Mathematics is embedded in everything that we do and experience in our day-to-day lives. For young children sitting on the second chair, helping set the table, finding a matching sock, cutting toast in half, sitting in a circle, walking through a rectangular door are all examples of everyday practical mathematics. Growing Mathematicians supports children to understand the purpose and importance of mathematics in their life and promotes their confidence to succeed at school.
The Busy Bees and Ruswarp Growing Mathematicians learning approach creates opportunities to help children develop an understanding of the mathematical concepts inherent in their everyday lives. Carefully planned learning environments support preschool children in developing their skills and abilities as mathematicians in action, whilst adult-guided activities help them to begin to recognise that what they are doing is mathematical.
In our settings look out for our play and learning at home ideas which will provide you with activity suggestions that you can do with your child at home to support their learning, so that together we can help your child to become a confident Mathematician.
• When children start to develop an interest in number they will start to point numbers out in the environment - support this interest by pointing out numbers that you see!

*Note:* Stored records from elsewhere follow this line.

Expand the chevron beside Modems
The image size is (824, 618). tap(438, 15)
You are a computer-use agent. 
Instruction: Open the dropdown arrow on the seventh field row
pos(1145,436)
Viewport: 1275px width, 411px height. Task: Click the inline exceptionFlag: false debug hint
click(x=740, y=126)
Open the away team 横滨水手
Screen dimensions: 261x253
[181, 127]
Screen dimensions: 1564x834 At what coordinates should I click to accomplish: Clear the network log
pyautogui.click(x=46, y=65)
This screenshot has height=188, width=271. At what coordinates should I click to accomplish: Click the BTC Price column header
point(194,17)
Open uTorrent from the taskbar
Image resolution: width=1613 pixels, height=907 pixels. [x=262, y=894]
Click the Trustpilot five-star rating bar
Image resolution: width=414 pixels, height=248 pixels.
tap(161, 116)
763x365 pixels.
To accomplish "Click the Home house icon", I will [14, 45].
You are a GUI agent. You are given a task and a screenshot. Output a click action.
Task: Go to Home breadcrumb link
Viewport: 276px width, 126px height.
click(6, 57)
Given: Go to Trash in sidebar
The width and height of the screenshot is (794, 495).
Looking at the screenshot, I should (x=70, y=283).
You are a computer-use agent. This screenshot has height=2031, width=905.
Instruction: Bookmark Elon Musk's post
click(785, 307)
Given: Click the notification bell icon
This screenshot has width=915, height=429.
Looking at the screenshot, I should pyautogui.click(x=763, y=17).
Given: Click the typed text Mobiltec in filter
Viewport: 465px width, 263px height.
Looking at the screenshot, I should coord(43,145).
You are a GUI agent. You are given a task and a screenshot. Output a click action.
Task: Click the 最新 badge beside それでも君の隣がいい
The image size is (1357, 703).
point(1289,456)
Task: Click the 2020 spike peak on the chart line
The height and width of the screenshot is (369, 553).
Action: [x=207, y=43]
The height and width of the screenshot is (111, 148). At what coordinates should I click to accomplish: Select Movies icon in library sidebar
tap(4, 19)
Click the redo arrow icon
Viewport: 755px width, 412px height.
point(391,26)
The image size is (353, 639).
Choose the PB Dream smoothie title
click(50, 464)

• Songs and rhymes are a great way for children to experience rhythm and rhyme and are also a great way to introduce mathematical language.
• Making sandwiches together is a fun way to develop mathematical language in context. Spread butter into the corners, along the sides, cut the square in half and make 2 rectangles, or cut in a diagonal from one corner to another corner and make 2 triangles. Counting the edges and corners helps to develop knowledge about the properties of shapes e.g. this square has 4 corners and 4 sides the same size.
• In the mornings encourage your child to sort their clothes and put them on the right way around - this supports children’s development for matching, sorting and making connections.
• When shopping ask your child questions such as ‘how many bananas shall we get?’ Shall we get a small or a large loaf of bread? This supports children’s understanding and use of mathematical language.
• When out and about with your child help them to spot numbers in the environment, for example, on front doors, car registration plates, clocks, telephones, road signs and lift buttons.